Компания Google выпустила критическое обновление безопасности для операционной системы Android, устраняющее 46 уязвимостей. Особую озабоченность вызывает активно эксплуатируемая уязвимость в библиотеке FreeType, получившая идентификатор CVE-2025-27363 и оценку 8,1 по шкале CVSS.
Технический анализ уязвимости FreeType
Обнаруженная проблема безопасности затрагивает системный компонент Android и позволяет осуществить локальное выполнение произвольного кода без необходимости повышения привилегий или взаимодействия с пользователем. Уязвимость связана с некорректной обработкой подглифовых структур в шрифтах TrueType GX и переменных шрифтовых файлах.
Механизм эксплуатации
Технический анализ показывает, что уязвимость возникает из-за небезопасного преобразования типов данных при обработке шрифтов. Происходит некорректное присваивание signed short значения переменной типа unsigned long с последующим добавлением статического значения. Это приводит к переполнению буфера и потенциальному выполнению вредоносного кода.
Масштаб угрозы и затронутые версии
Уязвимости подвержены все версии библиотеки FreeType до 2.13.0. Google подтверждает факты «ограниченной и целенаправленной эксплуатации» данной уязвимости в реальных атаках, хотя конкретные детали инцидентов пока не разглашаются в целях безопасности.

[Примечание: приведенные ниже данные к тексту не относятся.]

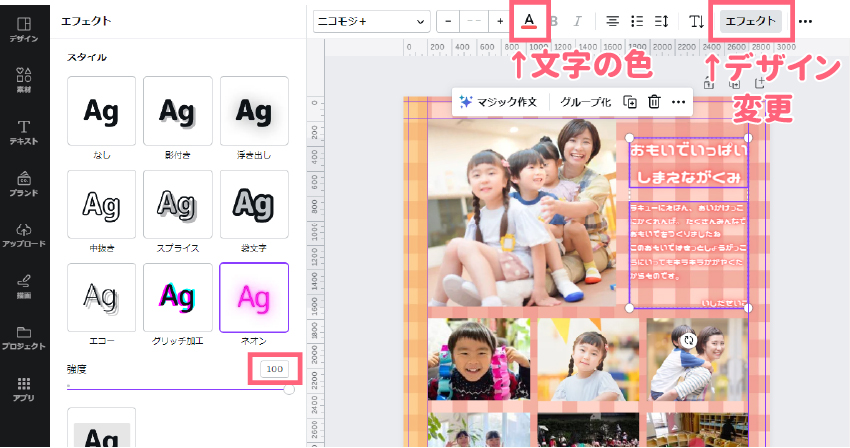This screenshot has height=448, width=850.
Task: Select the グリッチ加工 effect style thumbnail
Action: (177, 297)
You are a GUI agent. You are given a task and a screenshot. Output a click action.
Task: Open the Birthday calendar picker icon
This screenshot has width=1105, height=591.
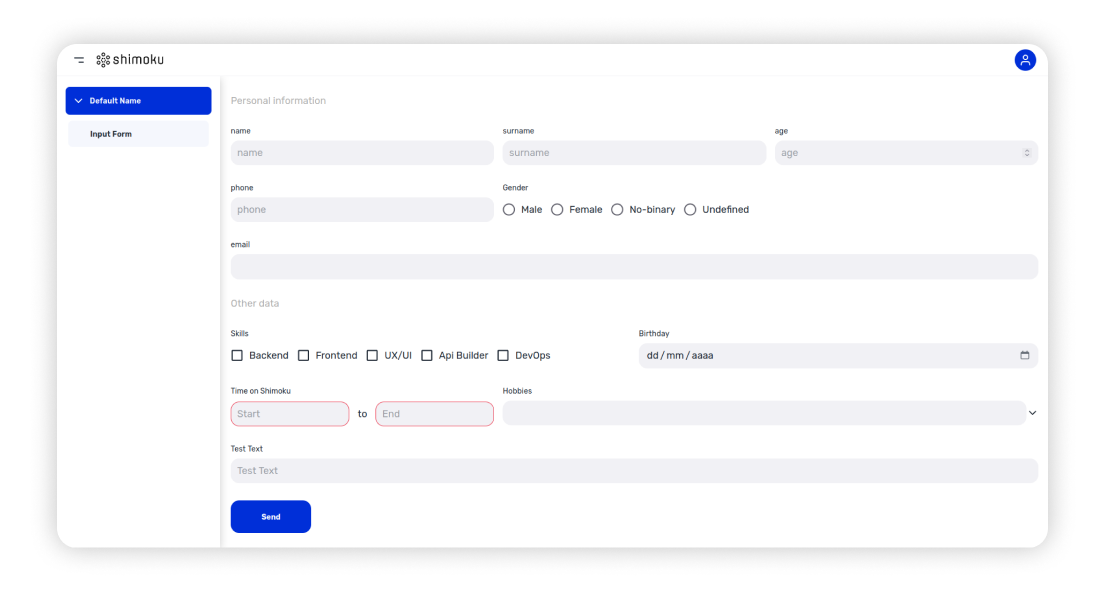click(x=1024, y=355)
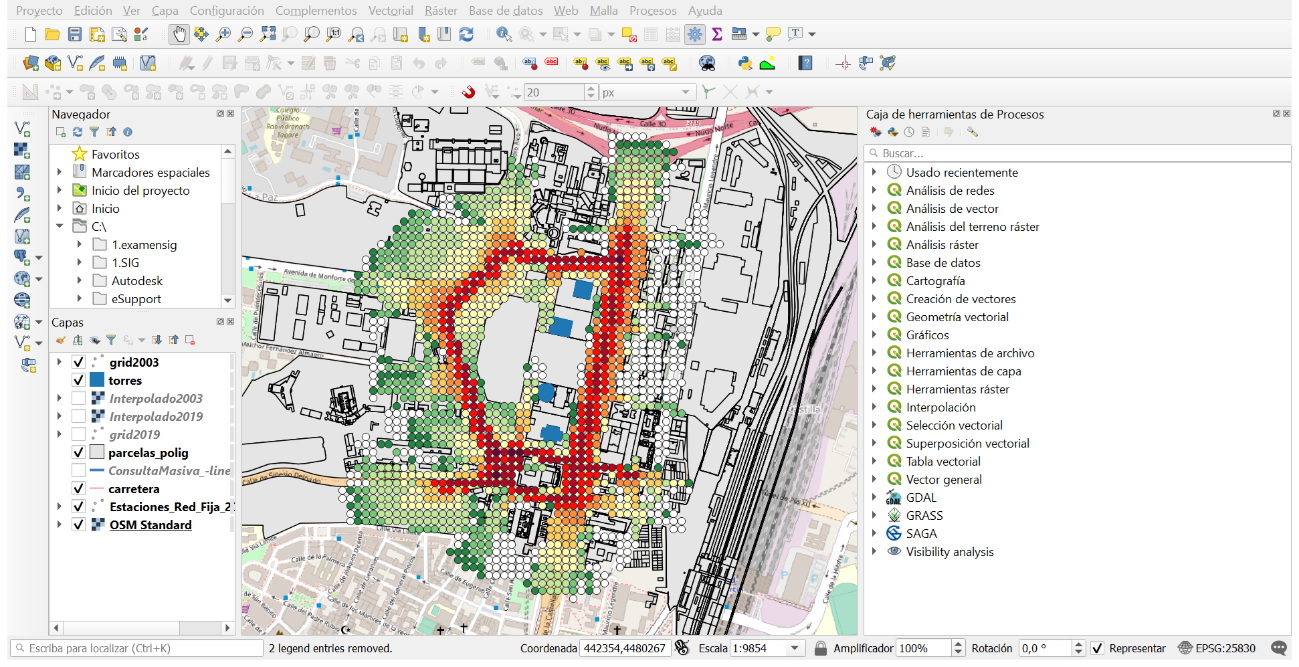Click the purple statistical summary sigma icon
1299x667 pixels.
pos(717,34)
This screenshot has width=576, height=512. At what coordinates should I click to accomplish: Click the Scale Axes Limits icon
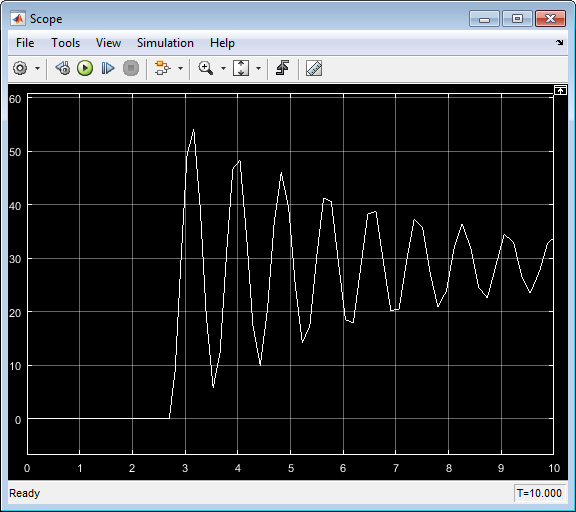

Комплексное обновление безопасности
Помимо критической уязвимости FreeType, текущее обновление устраняет множество других проблем безопасности в различных компонентах Android. Исправлены уязвимости в Framework, System, Google Play и ядре Android, а также в проприетарных компонентах от MediaTek, Qualcomm, Arm и Imagination Technologies. Большинство исправленных уязвимостей связаны с возможностью повышения привилегий в системе.
Специалисты по безопасности настоятельно рекомендуют пользователям Android незамедлительно установить последнее обновление безопасности для защиты своих устройств от потенциальных атак. Учитывая подтвержденные случаи эксплуатации уязвимости CVE-2025-27363, промедление с обновлением может привести к компрометации устройства и утечке конфиденциальных данных.